O comunicado acrescenta que a Comissão Diocesana de Proteção de Menores “não recebeu qualquer denúncia ou comunicação sobre o caso”.

“O Patriarcado de Lisboa está totalmente disponível para colaborar com as autoridades competentes, tendo sempre como prioridade o apuramento da verdade e o acompanhamento das vítimas”, conclui o texto.

Segundo a Renascença, o encontro de D. Manuel Clemente com a vítima aconteceu em 2019, tendo esta reiterado o pedido de que o caso não fosse divulgado.

Na última noite, o jornal digital Observador relatava que o caso não teria sido reportado às autoridades civis e que o sacerdote em causa continuou no ativo, com funções de capelania e a gerir uma associação privada de acolhimento de famílias, jovens e crianças.

Uma denúncia terá, entretanto, sido reportada à Comissão Independente (CI) para o Estudo de Abusos Sexuais de Crianças na Igreja Católica Portuguesa.

Pedro Strecht, coordenador da CI, refere em nota enviada hoje à Agência ECCLESIA que quaisquer depoimentos recebidos que configurem possíveis situações não prescritas serão “sempre enviados diretamente para o Ministério Público (MP) e Polícia Judiciária, quando exista já nesta instância queixa anteriormente reportada”.

O pedopsiquiatra acrescenta que, neste momento, quatro situações reportadas já foram consideradas “arquivadas” pelo MP.

“A CI mantém-se atenta sobre testemunhos recebidos e que, descrevendo factos juridicamente prescritos neste tipo de crime, configurem a possibilidade de prossecução do mesmo tipo de situação prevista por lei como ‘abuso sexual de menores’”, conclui.

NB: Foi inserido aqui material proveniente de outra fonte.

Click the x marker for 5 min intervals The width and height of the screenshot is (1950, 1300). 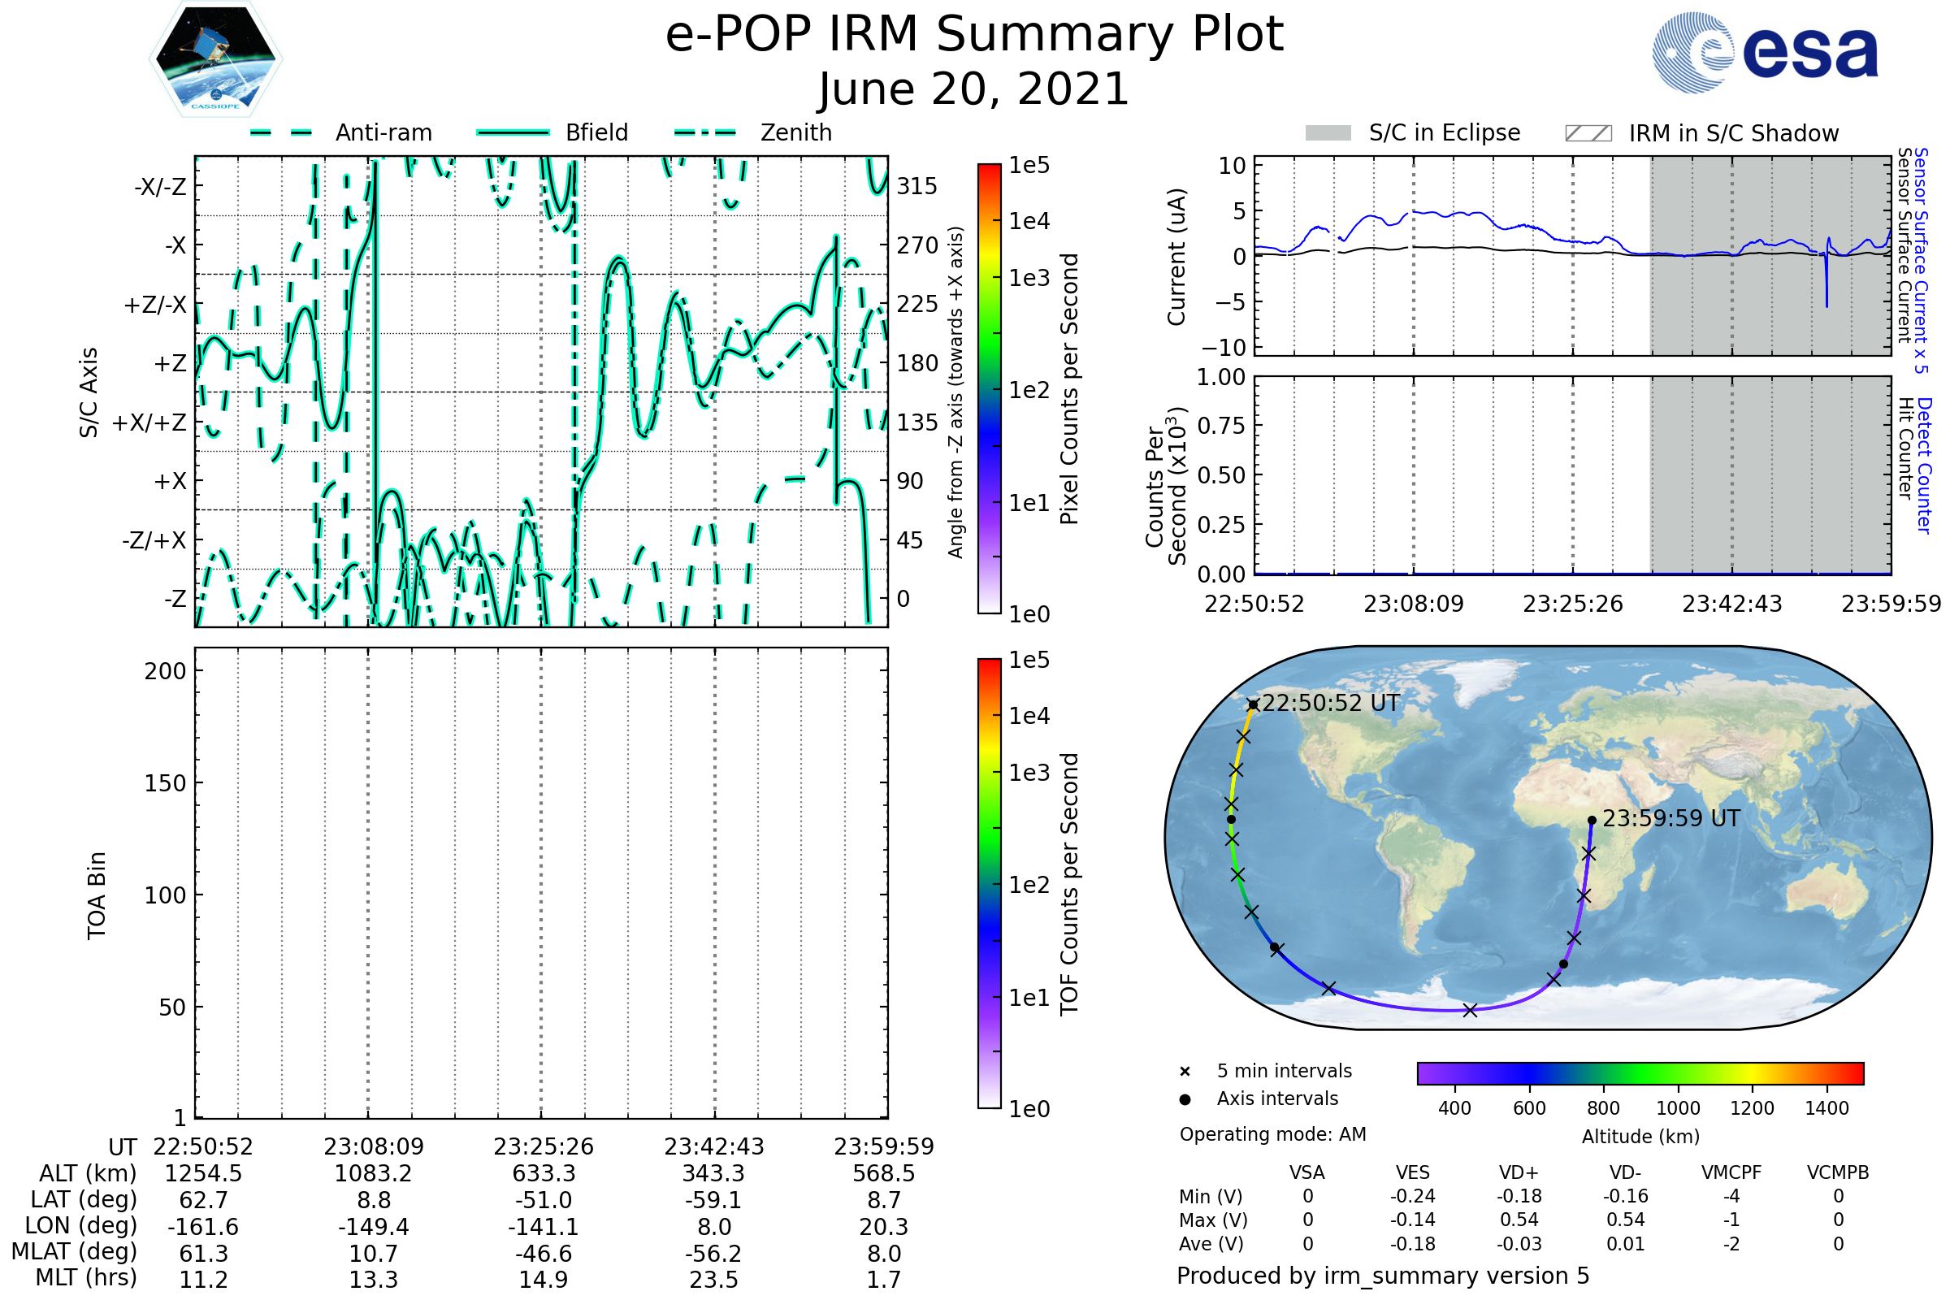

A Igreja Católica passou a ter novas normas para estes casos, após uma cimeira mundial dedicada ao tema da proteção de menores, que o Papa promoveu de 21 a 24 de fevereiro de 2019, no Vaticano.

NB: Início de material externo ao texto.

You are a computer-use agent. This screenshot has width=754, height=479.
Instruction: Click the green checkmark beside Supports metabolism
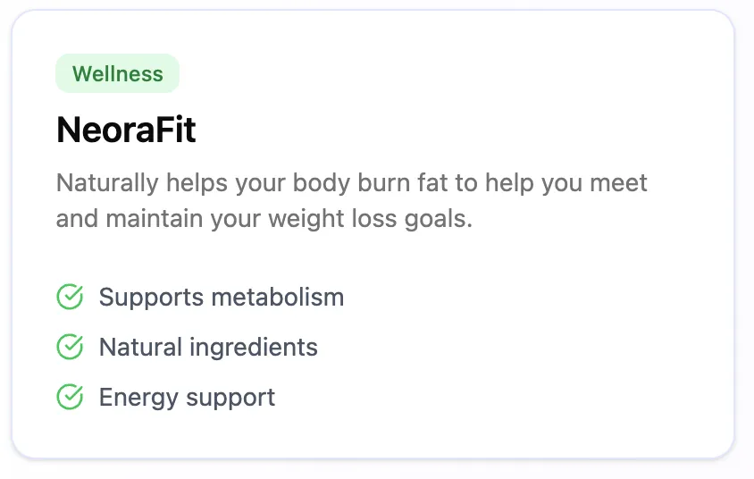(70, 297)
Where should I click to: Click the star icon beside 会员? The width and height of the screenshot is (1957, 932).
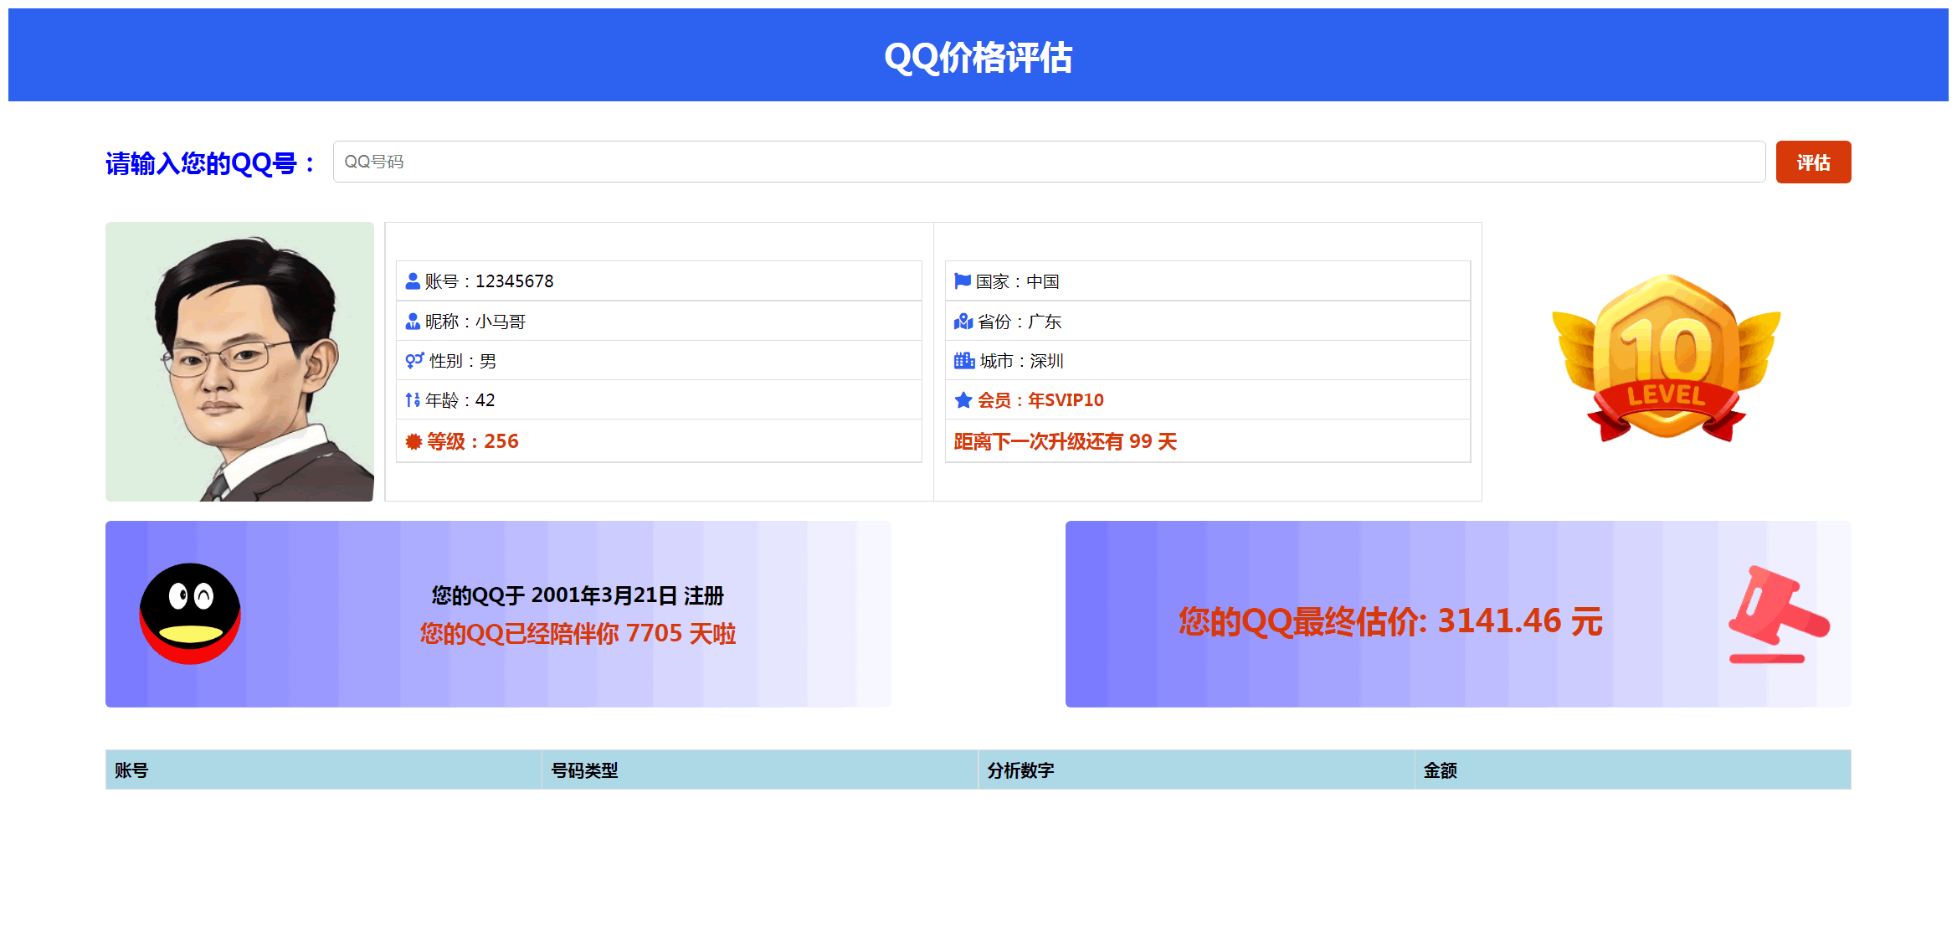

A 27 de junho, o Vaticano disponibilizou, online, uma versão atualizada do “vade-mécum” lançado em 2020, para ajudar os bispos e responsáveis de institutos religiosos no tratamento de denúncias de abusos sexuais de menores.

O documento preparado pelo Dicastério para a Doutrina da Fé (DDF) explica os procedimentos a seguir, desde a denúncia à conclusão da causa.

O primeiro passo recomendado é uma investigação prévia, para determinar se a denúncia é verossímil, sublinhando que, mesmo onde a legislação não o torne obrigatório, a autoridade eclesiástica deve dar a conhecer o caso às autoridades civis competentes, “sempre que o considere indispensável para tutelar a pessoa ofendida ou outros menores do perigo de novos atos delituosos”.

As diretrizes da Conferência Episcopal Portuguesa para estes casos foram publicadas a 1 de janeiro de 2021 e sublinham que o bispo responsável deve dar seguimento a denúncias e à possível investigação prévia.